-------- BRANO DA LEGGERE

Certamente la Fratellanza avrebbe potuto rifiutarsi di scendere a compromessi con i militari. In quel caso avrebbe probabilmente dovuto rinunciare a una carica peraltro estremamente indebolita di presidente e il candidato dei militari, Ahmed Shafiq, avrebbe ottenuto la nomina a Capo di Stato. Un’eventualità del genere – che avrebbe significato il fallimento totale di tutti gli obiettivi della primavera egiziana – avrebbe però innescato una spirale di violente proteste e repressione probabilmente peggiore di quella che ha appena avuto luogo a piazza Tahrir e nelle aree circostanti da gennaio 2011 in poi. Negli ultimi giorni il SCAF ha dato chiari segnali di essere pronto a reprimere con tutta la forza necessaria qualsiasi protesta contro le decisioni che sarebbero state annunciate. Oltretutto una decisione che avesse contraddetto i risultati delle elezioni avrebbe emarginato l’Egitto nel panorama internazionale, creando gravi problemi soprattutto con gli Stati Uniti.
Perciò, anche se l’elezione di Mohamed Morsi nelle circostanze attuali è un traguardo ben più modesto rispetto a quanto molti si sarebbero aspettati, i compromessi che hanno portato a questo risultato appaiono un atto di saggezza politica degno di lode e, in ogni caso, tale elezione rappresenta un progresso sostanziale nel panorama politico egiziano. L’Egitto di oggi è già estremamente diverso da quello di due anni fa, e il contesto mostra diversi segnali di un’ulteriore evoluzione in atto.
A breve termine la competizione per il potere tra SCAF e Fratellanza Musulmana certamente continuerà e si manifesterà ancora in due importanti occasioni: le elezioni parlamentari, che devono essere ripetute dopo lo scioglimento da parte della Corte Costituzionale delle due Camere elette, e la stesura e approvazione della nuova Costituzione che dovrebbe definire in termini legali il nuovo equilibrio politico tra i principali soggetti politici della società egiziana, così come sono e saranno rappresentati nelle istituzioni politiche.

----------------
-------- LE VOCI

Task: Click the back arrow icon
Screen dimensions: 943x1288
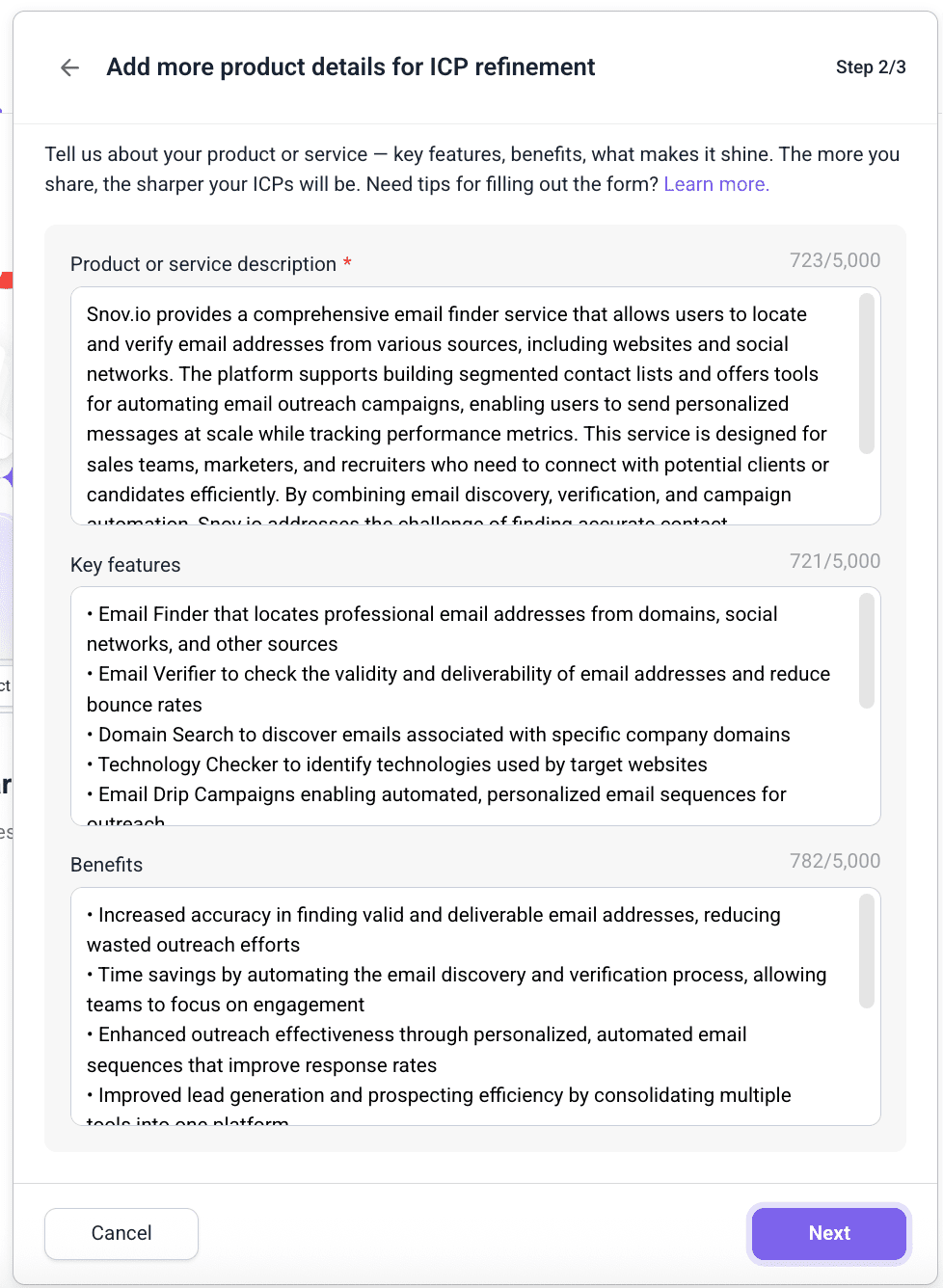Action: [69, 67]
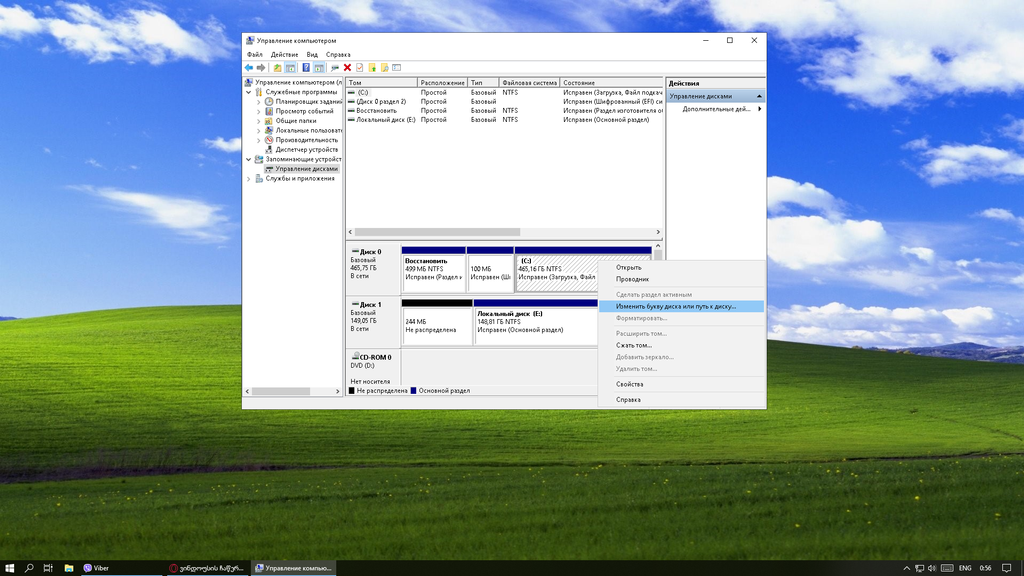Click the blue question mark help icon
This screenshot has width=1024, height=576.
(x=306, y=68)
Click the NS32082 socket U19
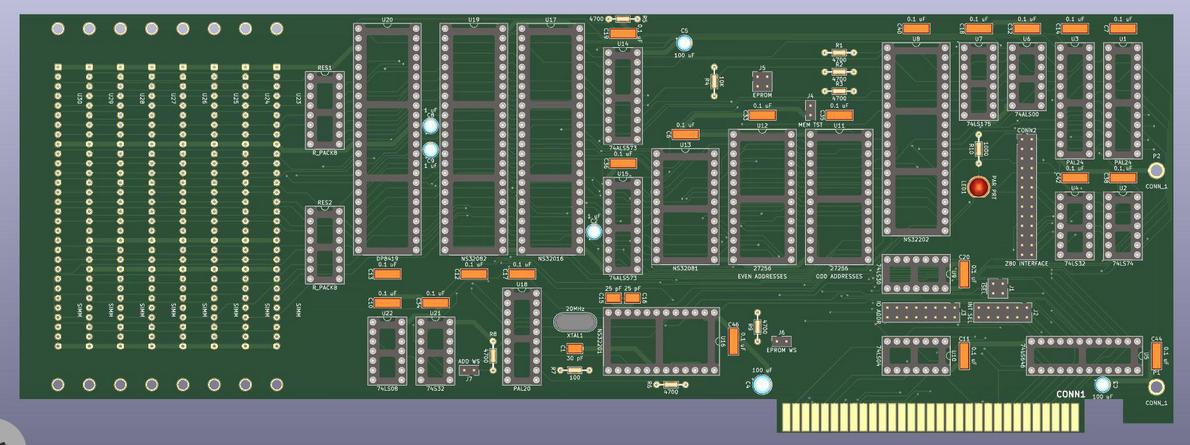This screenshot has height=445, width=1190. coord(473,138)
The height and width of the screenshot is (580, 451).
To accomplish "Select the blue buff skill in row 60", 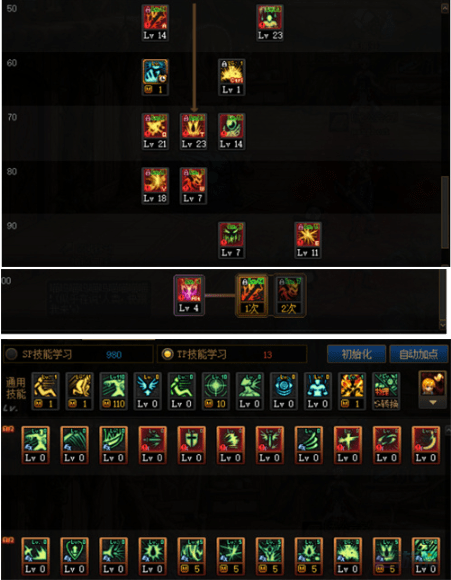I will coord(155,77).
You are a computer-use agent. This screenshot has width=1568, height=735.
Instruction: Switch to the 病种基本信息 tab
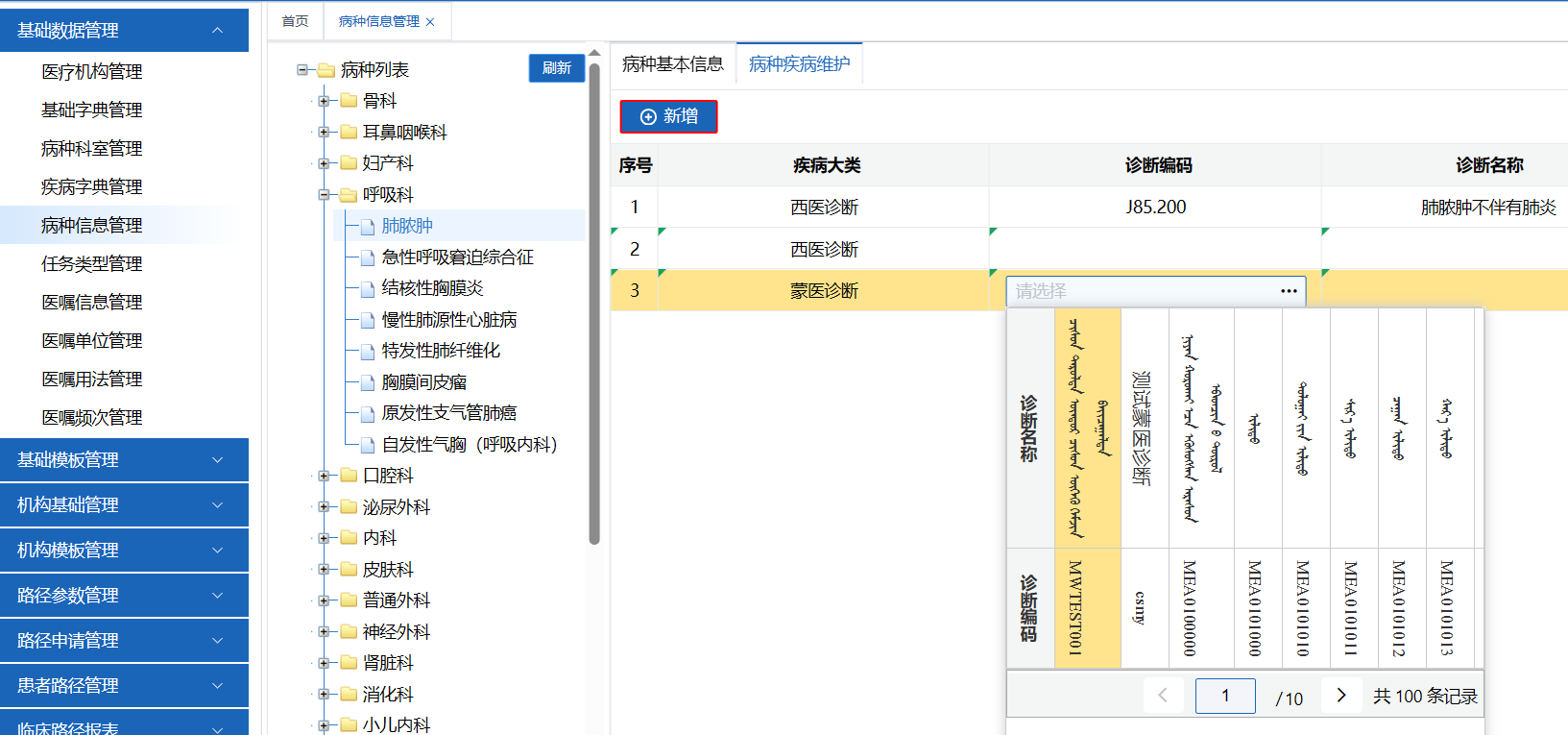pyautogui.click(x=672, y=64)
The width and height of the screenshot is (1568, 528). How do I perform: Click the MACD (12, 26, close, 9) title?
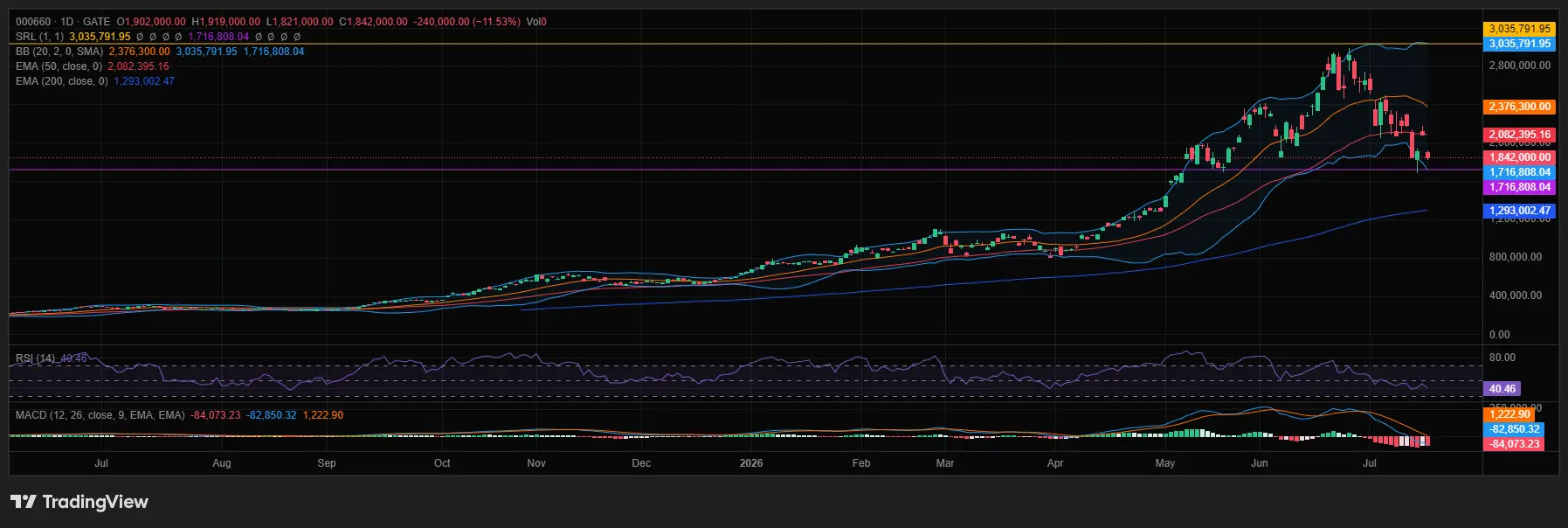pos(100,415)
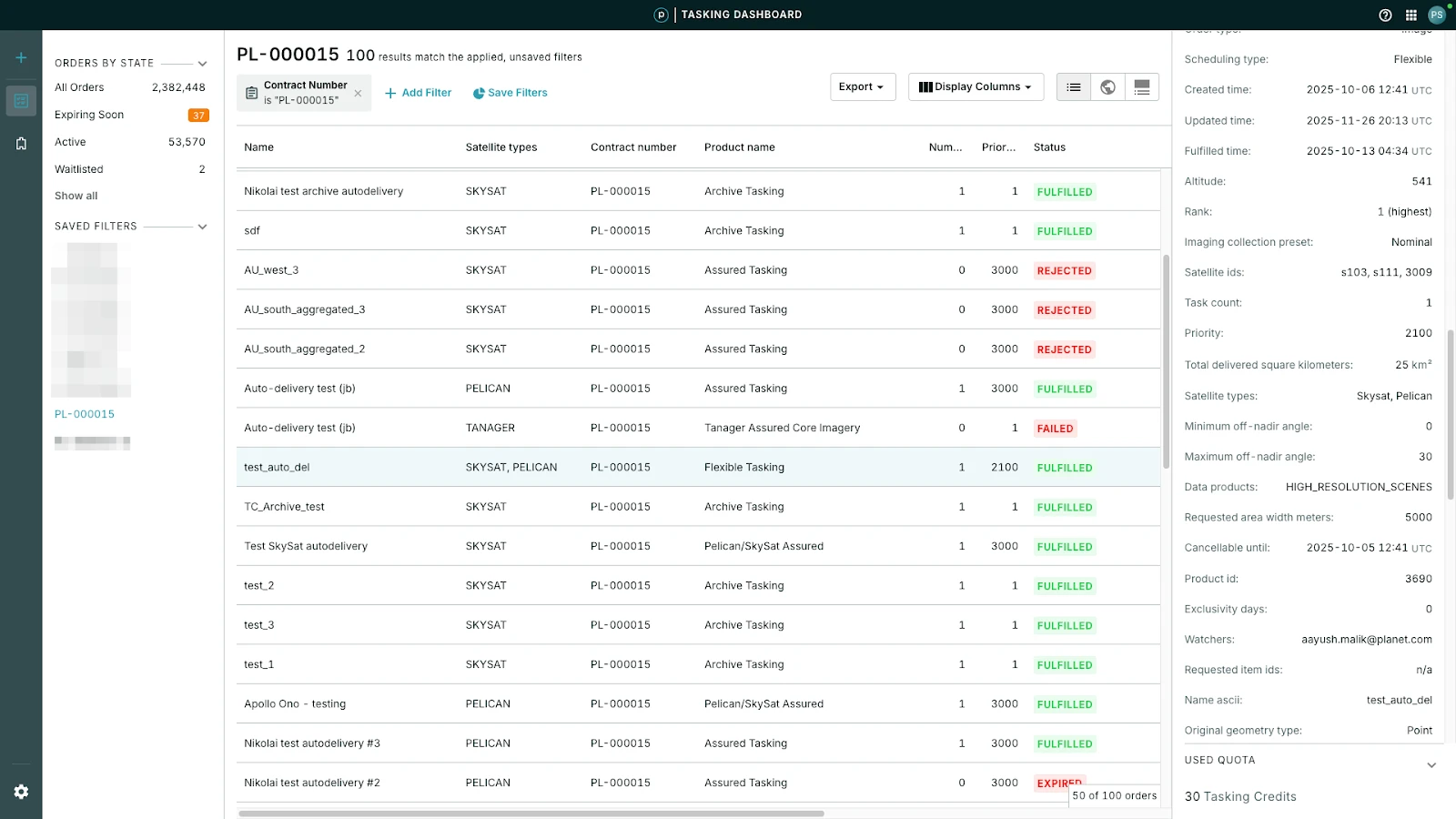Click the clipboard icon in left rail
This screenshot has height=819, width=1456.
point(21,144)

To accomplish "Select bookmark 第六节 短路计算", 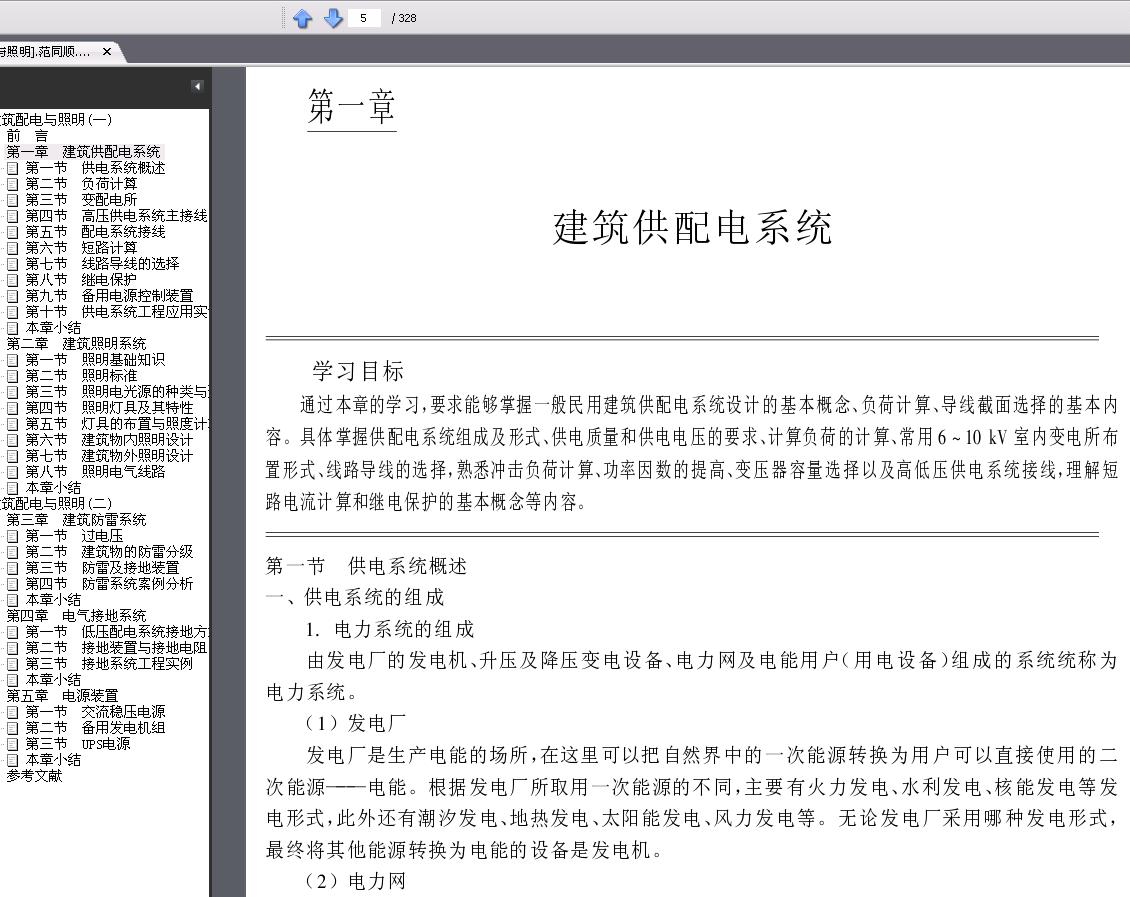I will click(x=81, y=248).
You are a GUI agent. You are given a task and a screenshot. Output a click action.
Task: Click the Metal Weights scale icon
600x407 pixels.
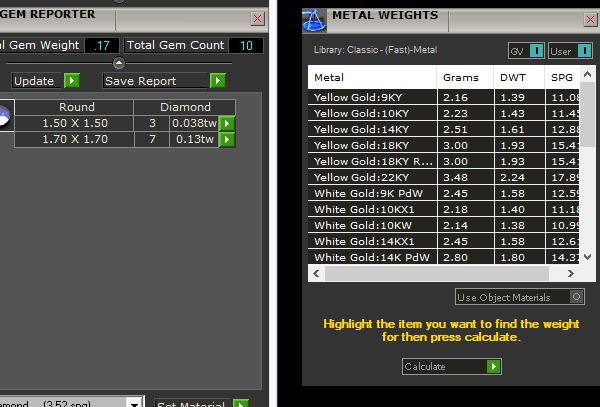click(x=315, y=17)
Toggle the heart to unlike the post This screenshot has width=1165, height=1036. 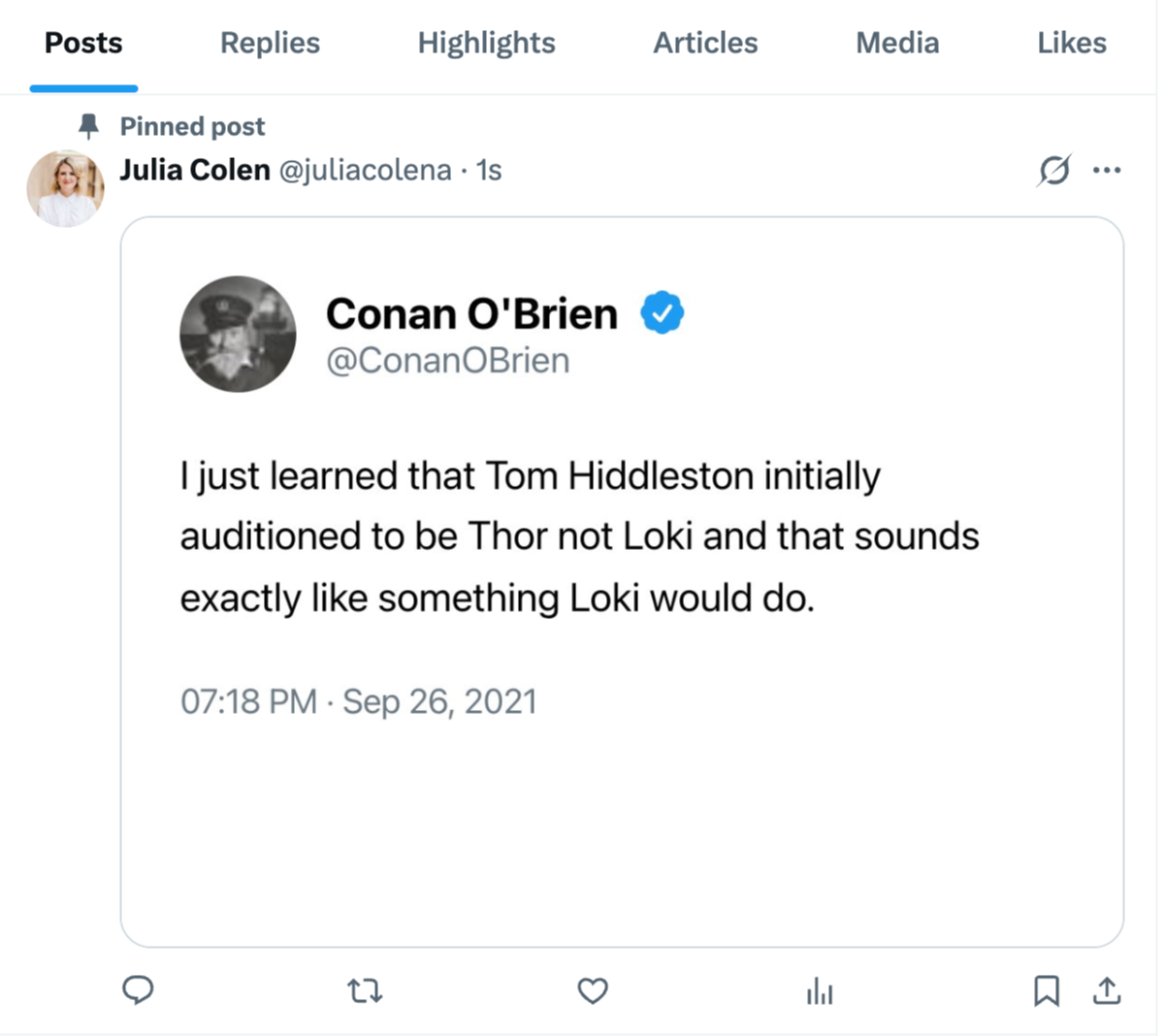[x=593, y=990]
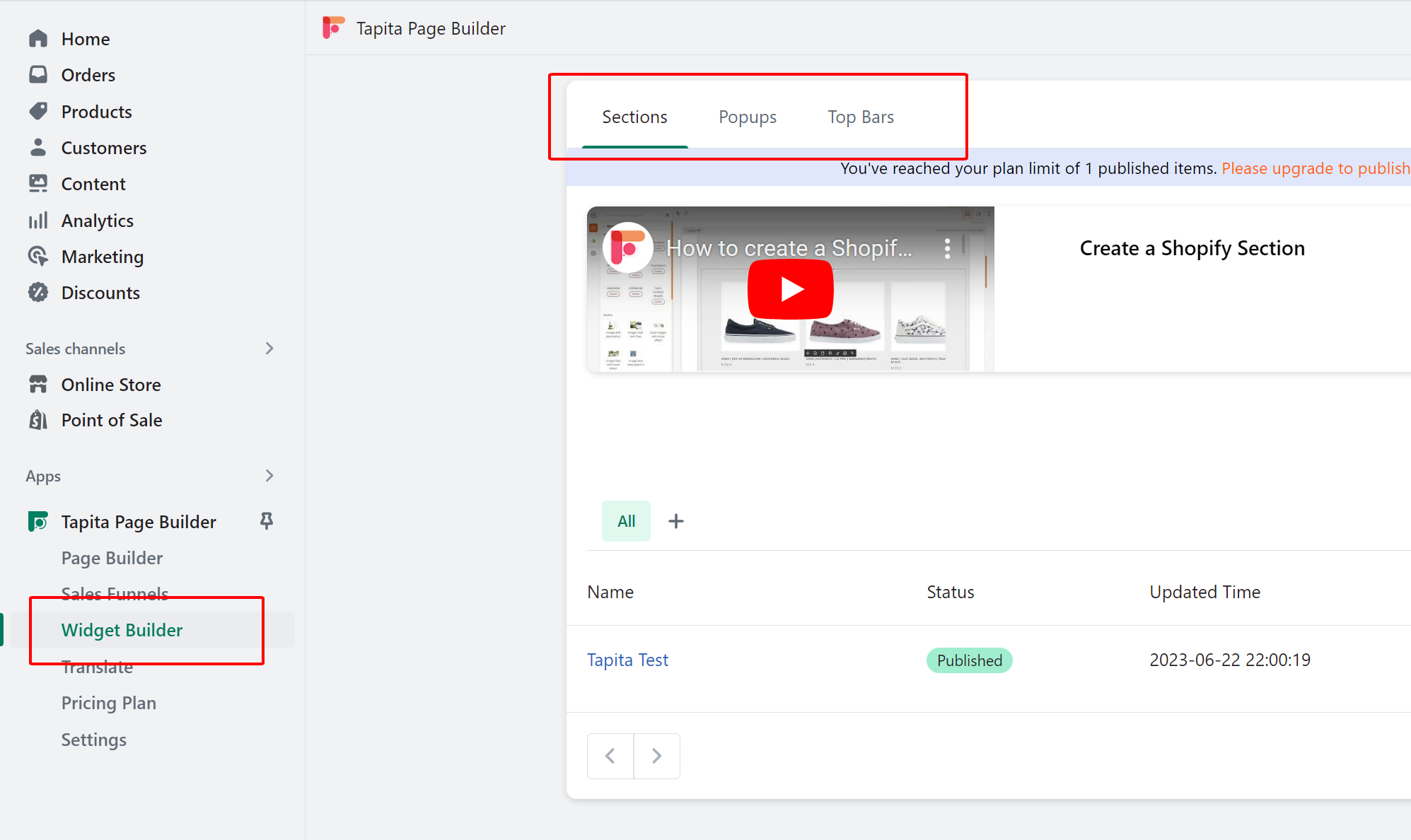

----------------

* **CONSEGNE**:
[1] Elenca tutti i luoghi e i paesi nominati nel brano sulla politica egiziana.
[2] Nelle voci, riscrivi la parte che si apre con la riga contenente "The width and" e si chiude con quella contenente "point(21,144)", sostituendo "title" con "heading". Lascia fuori le immagini.

* **ESERCIZIO SVOLTO**:
[1]
piazza Tahrir
Egitto
Stati Uniti

[2]
The width and height of the screenshot is (1568, 528). How do I perform: Click the MACD (12, 26, close, 9) heading?
pos(100,415)
Click the clipboard icon in left rail
This screenshot has height=819, width=1456.
point(21,144)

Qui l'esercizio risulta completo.